If you look at the commit made to the Rails master branch, you can see exactly what was done. The meat of the logic lies in set_automatic_inverse_of method. The other changes in the commit are related to caching the inverse association (whether or not it is found).

The simple heuristic used by the code is to take the downcased name of the Active Record relation and see if there exist any associations of the same name. The simplified code is here:

def set_automatic_inverse_of
  if can_find_inverse_of_automatically?(self)
    inverse_name = active_record.name.downcase.to_sym

    begin
      reflection = klass.reflect_on_association(inverse_name)
    rescue NameError
      # No reflection found, perform logic for caching this negative result
    end

    # Perform logic for caching the reflection 
  end
end

This super simple heuristic works almost all of the time, since it is likely that if you are defining an inverse relationship, then you will be defining the inverse on the Active Record class you are currently a part of. For example:

class Car < ActiveRecord::Base
  belongs_to :police_officer, inverse_of: :car
end

Here, the downcased name of the Active Record relation Car provides the exact name of the inverse relationship. The set_automatic_inverse_of method is only called once (as the result is cached for future use). This is especially important because of the to_sym method called on the downcased Active Record relation (which is expensive when called too many times).

The rest of the logic makes sure that this simple heuristic will be guaranteed to work. The can_find_inverse_of_automatically? method makes sure that the options specified by the method are indeed valid for automatic inverse finding. If they are not, then the method falls back to not setting the inverse.

Drawbacks to Simple Heuristics

The main drawback with this architecture is that it doesn’t account for more complicated relationships. The can_find_inverse_of_autoamtically? method returns false if the association it is looking at is polymorphic.

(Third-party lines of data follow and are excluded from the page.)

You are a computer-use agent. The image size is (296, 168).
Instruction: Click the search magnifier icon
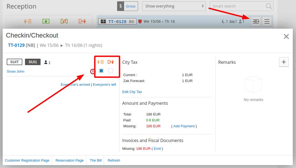pyautogui.click(x=268, y=6)
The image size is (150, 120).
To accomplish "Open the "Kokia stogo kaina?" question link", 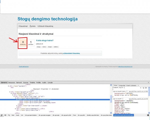I will (x=45, y=40).
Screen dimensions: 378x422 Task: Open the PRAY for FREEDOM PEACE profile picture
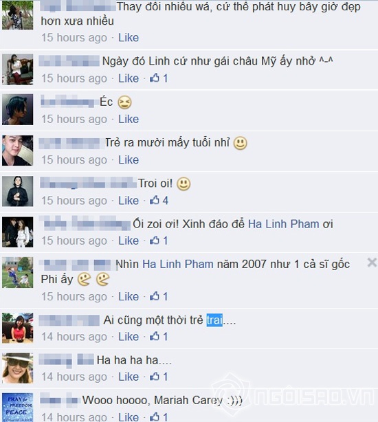[17, 408]
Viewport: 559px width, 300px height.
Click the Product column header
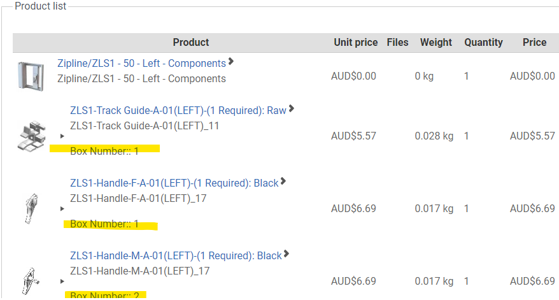(191, 43)
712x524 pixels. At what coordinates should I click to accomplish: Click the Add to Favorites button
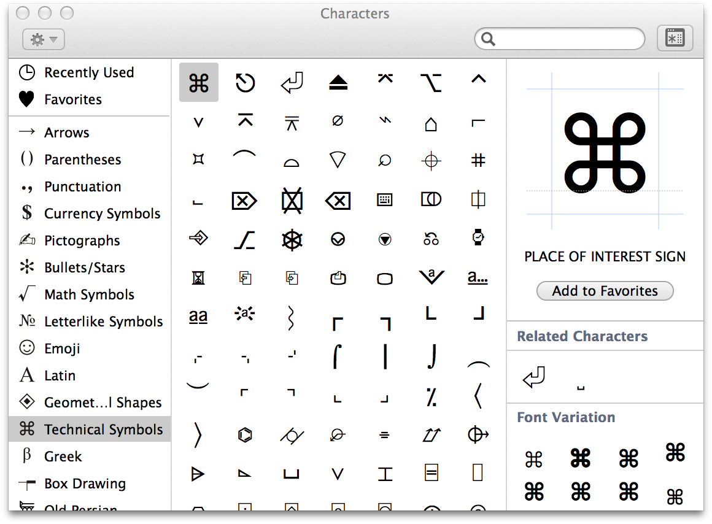point(605,291)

This is because complicated naming structures simply aren’t accounted for.

The design tradeoff was simplicity over complexity. However, the simplicity of the heuristic meant that fewer edge cases could be handled (hence the inability to handle associations with :conditions, :through, :polymorphic, or :foreign_key options).

I would argue that this was a good tradeoff because developers who are creating more complicated associations would probably be aware of the manual ability to set inverse_of. The automatic inverse detection was mostly for a fast, simple optimization that wouldn’t make too much of an up front performance hit.